Rewrite the piece on Ralph Castelli Jr. below between "is negotiating with" and "then simply listens.", inclusive, swapping "negotiating" for "bargaining".

** Passage shown **
◇ ◇ ◇ ◇
Judgment call

When Ralph Castelli Jr.
is negotiating with
people, he wants them to think the outcome
was their idea, when actually
it was what he had in mind all
along.

To achieve this, the chairman, president and CEO of the
100-employee Kemp Klein Law
Firm tries to keep his ego in
check and then simply listens.

“Oftentimes, you get resistance on a given point, but if
you come at it at a slightly different direction, you can let
them declare victory,” he says.
“Yet, you have achieved the
result you want, either internally or for your client.”

Smart Business spoke with
Castelli Jr. about how to deal
with people and how to find
the right people for the job.

Q. What are the keys to
being a good leader?

Leading by example is
important. Staying on message
is important. I have two leadership roles I’ve been in for
quite some time. I’m the CEO
of this law firm, and I am the
mayor of a small city [Pleasant
Ridge]. In each case, what I try
to do is get the right people in
the right places and give them
the tools to perform and then
let them do their jobs.
◇ ◇ ◇ ◇
** Raw data **
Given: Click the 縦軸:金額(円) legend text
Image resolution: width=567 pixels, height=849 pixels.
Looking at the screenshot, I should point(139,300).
◇ ◇ ◇ ◇
** Reply to the exercise **
is bargaining with
people, he wants them to think the outcome
was their idea, when actually
it was what he had in mind all
along.

To achieve this, the chairman, president and CEO of the
100-employee Kemp Klein Law
Firm tries to keep his ego in
check and then simply listens.